** YOUR INSTRUCTIONS **
Repeat nothing but the lines below running from the one containing "home@otto.at (55, 2248)" to the one containing "77 (57, 2495)". Keep both end lines.

** DATA FOR PROCESSING **
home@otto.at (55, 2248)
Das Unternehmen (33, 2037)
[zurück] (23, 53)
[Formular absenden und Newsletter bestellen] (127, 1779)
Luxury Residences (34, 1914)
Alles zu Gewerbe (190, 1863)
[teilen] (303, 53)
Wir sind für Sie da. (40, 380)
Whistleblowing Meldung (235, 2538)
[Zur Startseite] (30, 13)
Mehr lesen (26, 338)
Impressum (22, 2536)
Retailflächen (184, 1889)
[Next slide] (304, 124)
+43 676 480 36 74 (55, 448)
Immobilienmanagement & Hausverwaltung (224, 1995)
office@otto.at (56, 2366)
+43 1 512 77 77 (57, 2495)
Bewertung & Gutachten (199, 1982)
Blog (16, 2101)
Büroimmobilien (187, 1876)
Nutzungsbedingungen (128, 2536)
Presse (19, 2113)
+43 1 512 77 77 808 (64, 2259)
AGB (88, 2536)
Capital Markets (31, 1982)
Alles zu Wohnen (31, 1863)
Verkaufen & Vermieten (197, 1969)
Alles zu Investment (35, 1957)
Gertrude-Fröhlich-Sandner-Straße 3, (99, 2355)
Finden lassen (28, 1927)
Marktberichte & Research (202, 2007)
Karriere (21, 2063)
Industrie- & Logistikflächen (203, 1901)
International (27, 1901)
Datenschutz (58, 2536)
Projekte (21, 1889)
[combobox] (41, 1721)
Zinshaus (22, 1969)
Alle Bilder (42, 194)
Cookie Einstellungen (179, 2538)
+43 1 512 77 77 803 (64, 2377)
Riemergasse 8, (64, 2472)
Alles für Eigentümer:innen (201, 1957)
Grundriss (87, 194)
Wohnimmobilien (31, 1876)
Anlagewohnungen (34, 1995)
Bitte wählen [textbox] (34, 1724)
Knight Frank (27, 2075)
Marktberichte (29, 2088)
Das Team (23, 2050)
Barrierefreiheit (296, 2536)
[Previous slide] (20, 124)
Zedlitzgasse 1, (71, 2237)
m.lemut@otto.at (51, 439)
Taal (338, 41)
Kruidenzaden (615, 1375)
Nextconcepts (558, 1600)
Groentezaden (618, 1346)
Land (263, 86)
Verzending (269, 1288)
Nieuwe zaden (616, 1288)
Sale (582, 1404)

---

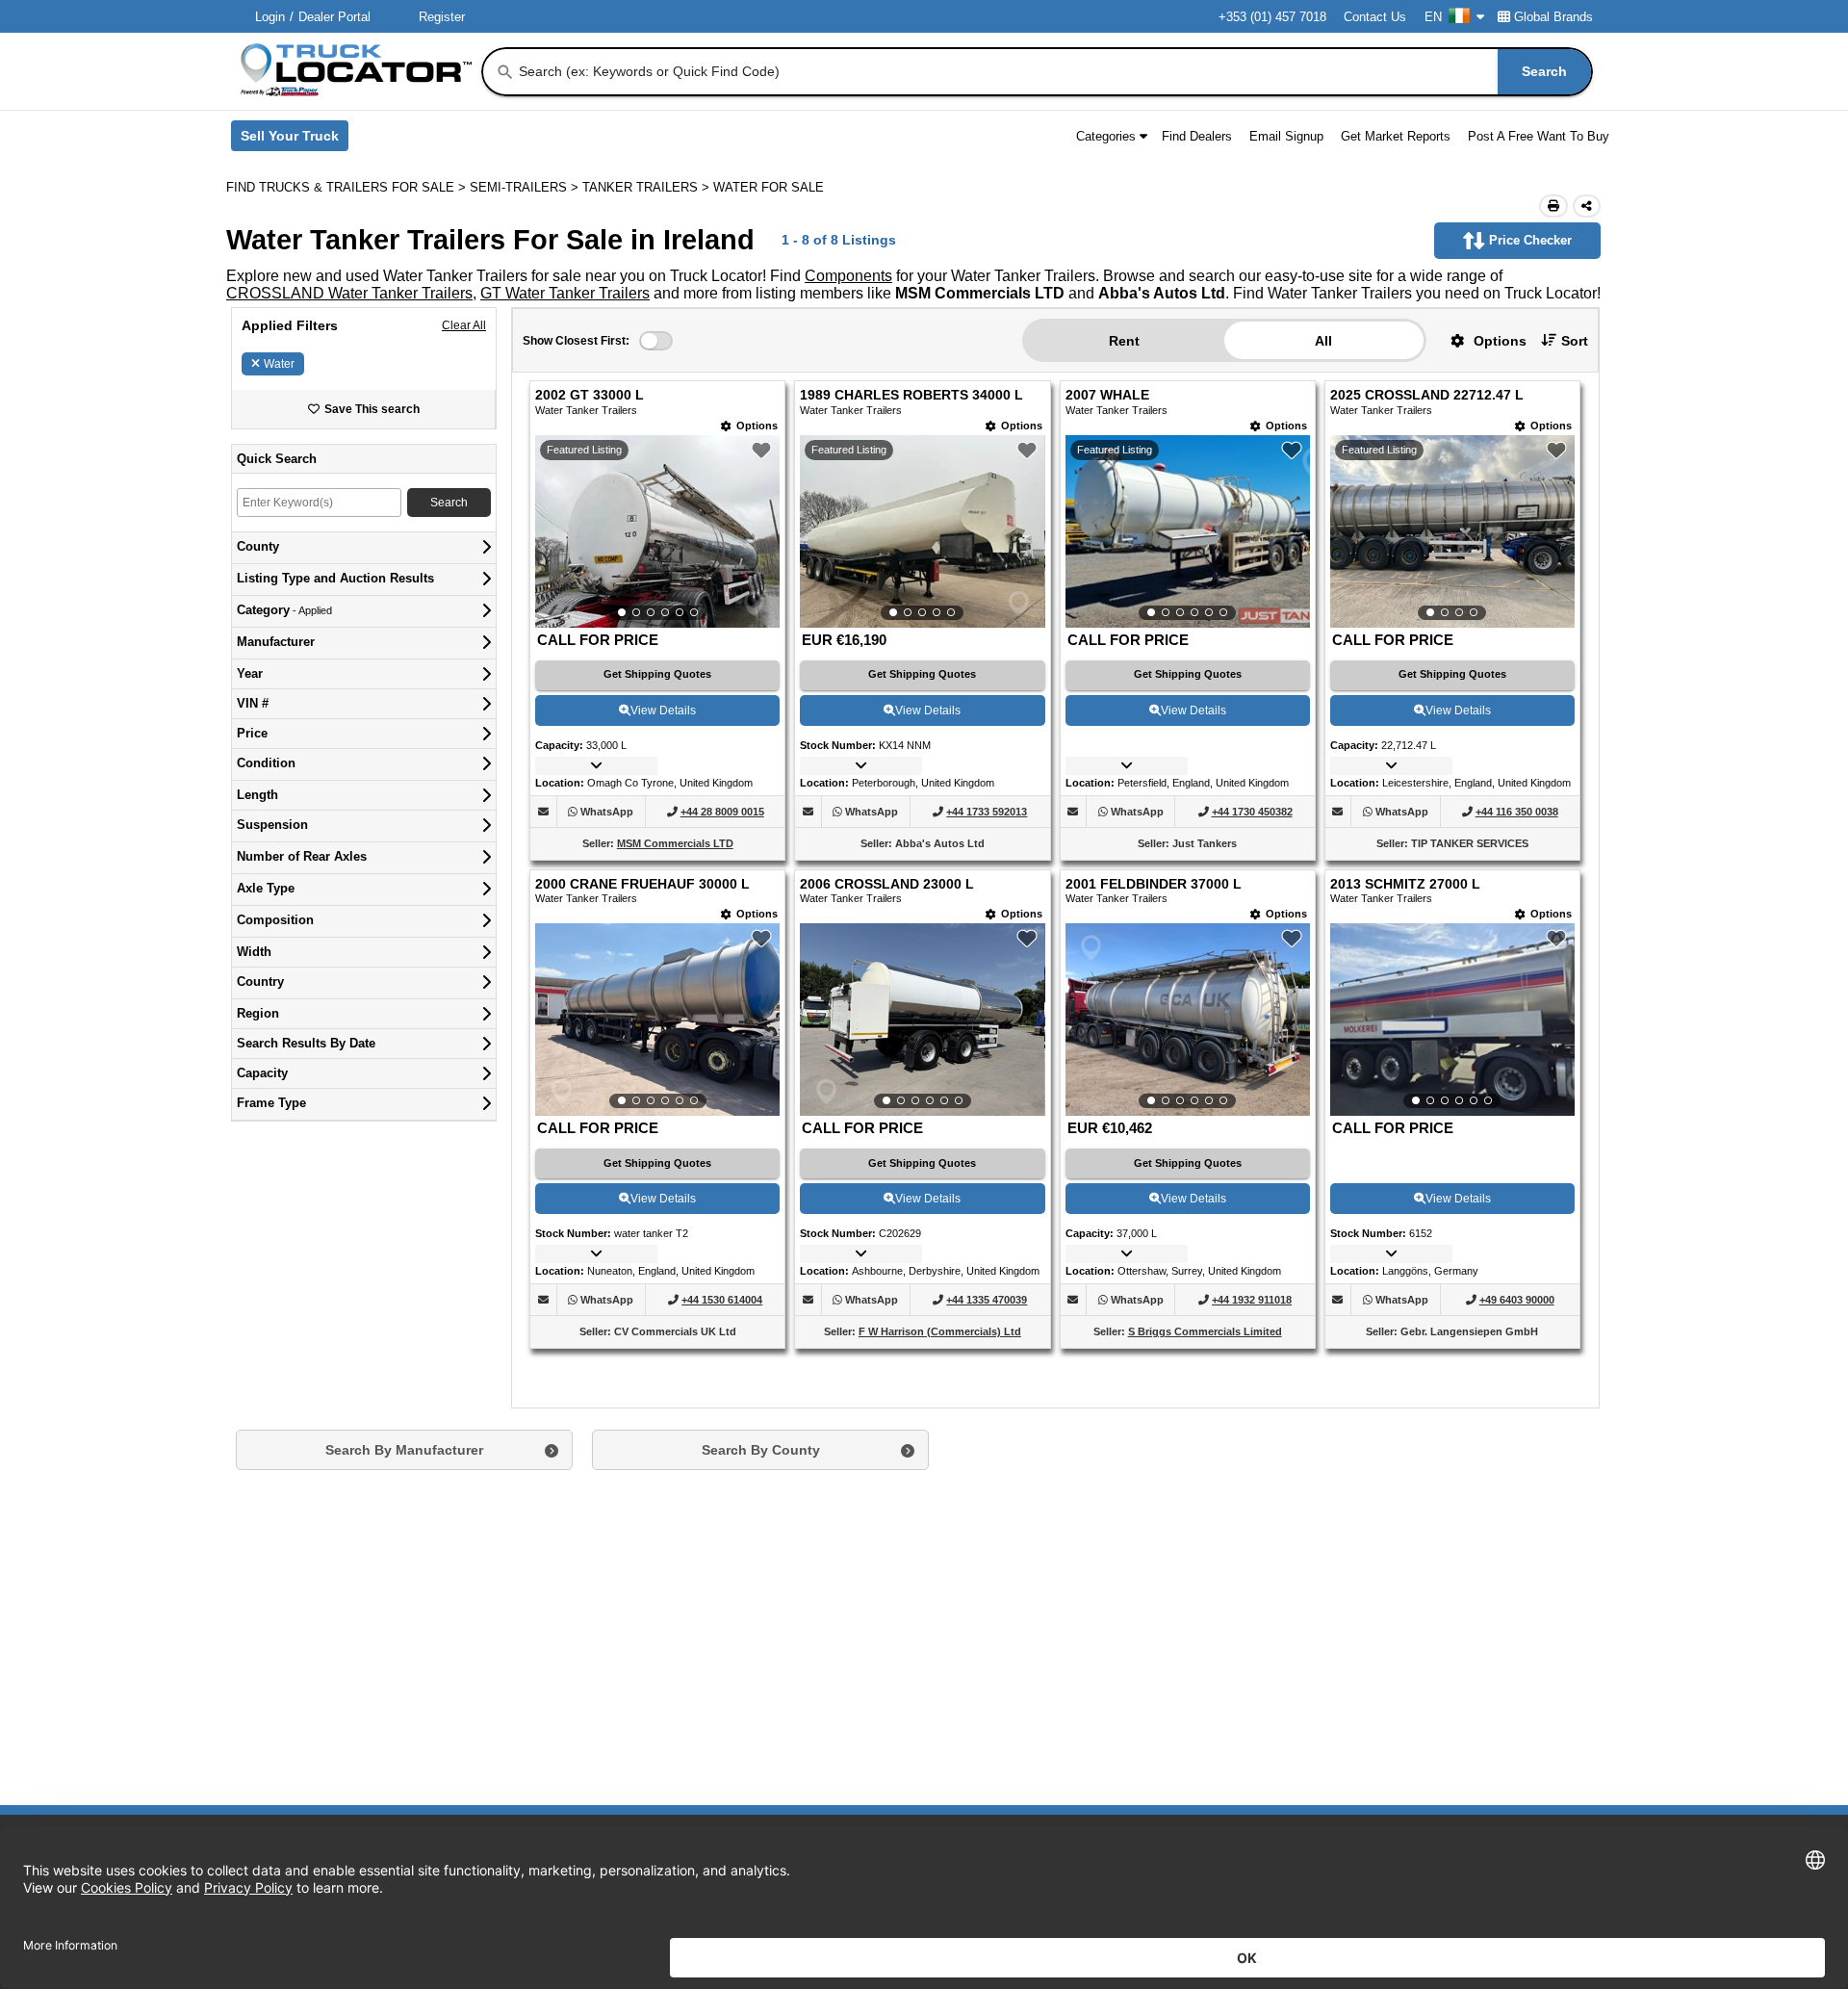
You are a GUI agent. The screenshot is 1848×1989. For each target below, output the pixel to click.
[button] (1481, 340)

==

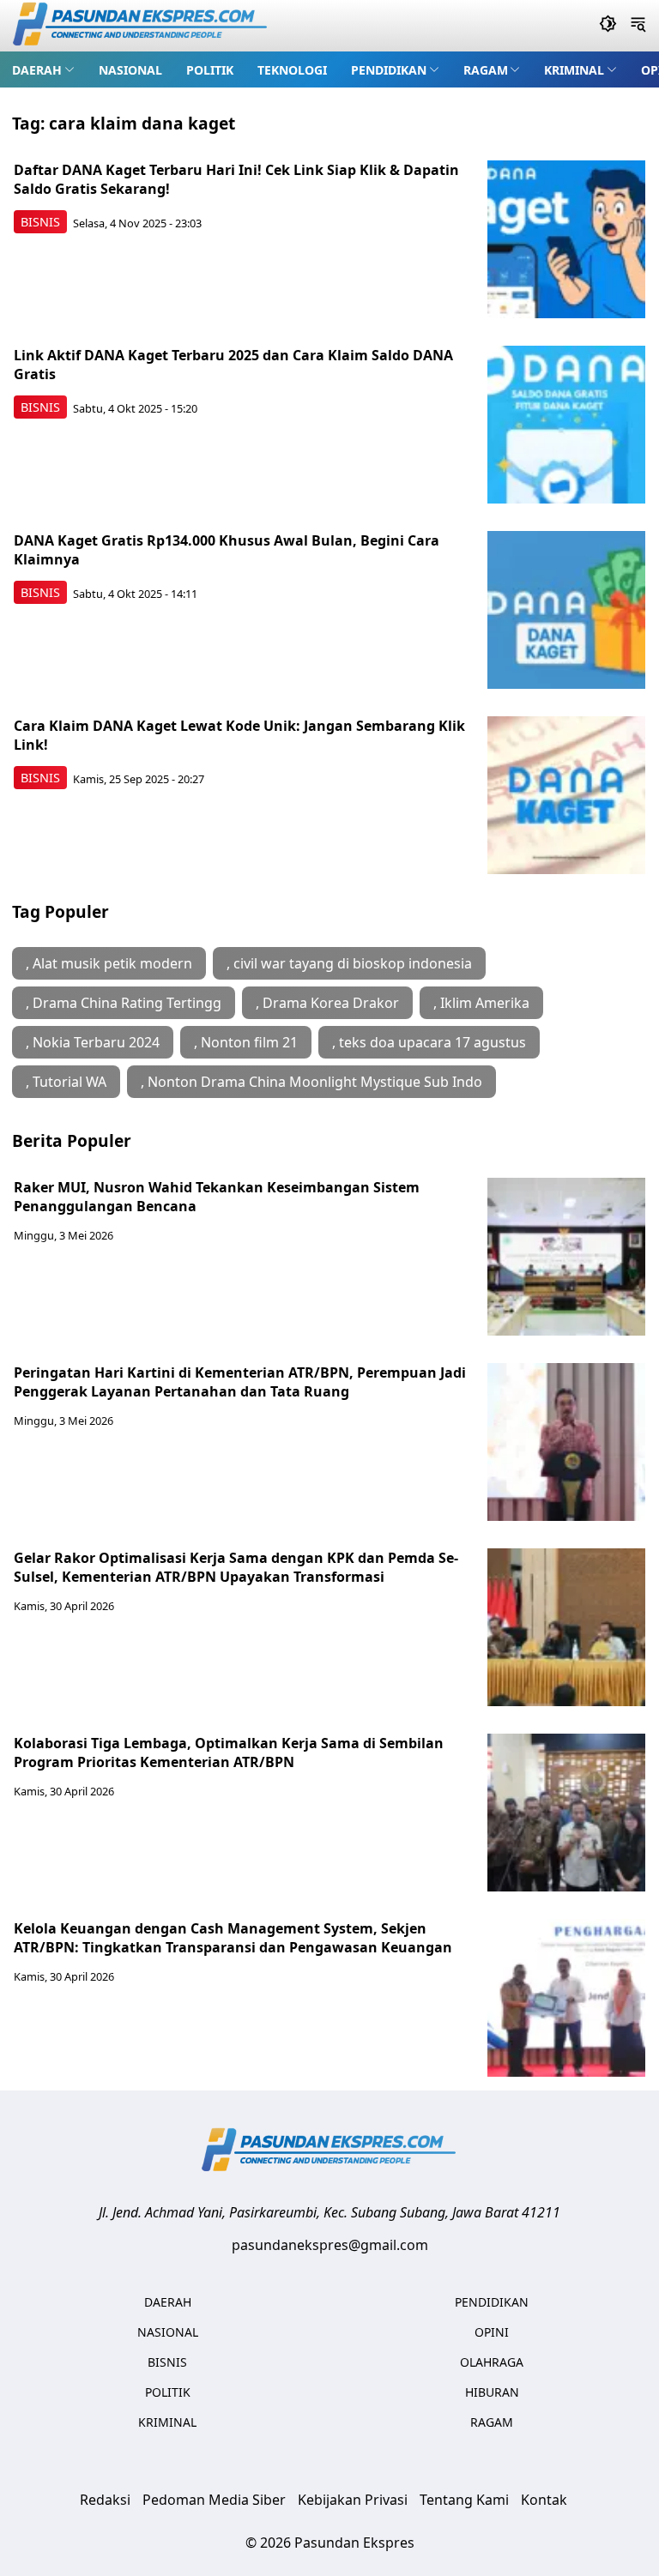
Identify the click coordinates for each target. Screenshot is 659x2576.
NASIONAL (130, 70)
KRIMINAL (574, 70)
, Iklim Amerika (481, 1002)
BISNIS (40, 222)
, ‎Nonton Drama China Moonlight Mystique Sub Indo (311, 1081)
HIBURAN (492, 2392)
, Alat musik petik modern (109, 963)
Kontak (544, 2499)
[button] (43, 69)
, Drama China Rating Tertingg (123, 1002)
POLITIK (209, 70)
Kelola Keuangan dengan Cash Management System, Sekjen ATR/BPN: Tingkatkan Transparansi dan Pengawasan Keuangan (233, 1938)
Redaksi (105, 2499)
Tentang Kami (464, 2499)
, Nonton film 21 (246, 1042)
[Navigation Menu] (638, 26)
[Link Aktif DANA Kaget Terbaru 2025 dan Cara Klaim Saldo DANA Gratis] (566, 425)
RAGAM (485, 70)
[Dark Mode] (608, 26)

** EXERCISE RESPONSE **
home@otto.at (55, 2248)
Das Unternehmen (33, 2037)
[zurück] (23, 53)
[Formular absenden und Newsletter bestellen] (127, 1779)
Luxury Residences (34, 1914)
Alles zu Gewerbe (190, 1863)
[teilen] (303, 53)
Wir sind für Sie da. (40, 380)
Whistleblowing Meldung (235, 2538)
[Zur Startseite] (30, 13)
Mehr lesen (26, 338)
Impressum (22, 2536)
Retailflächen (184, 1889)
[Next slide] (304, 124)
+43 676 480 36 74 (55, 448)
Immobilienmanagement & Hausverwaltung (224, 1995)
office@otto.at (56, 2366)
+43 1 512 77 77 (57, 2495)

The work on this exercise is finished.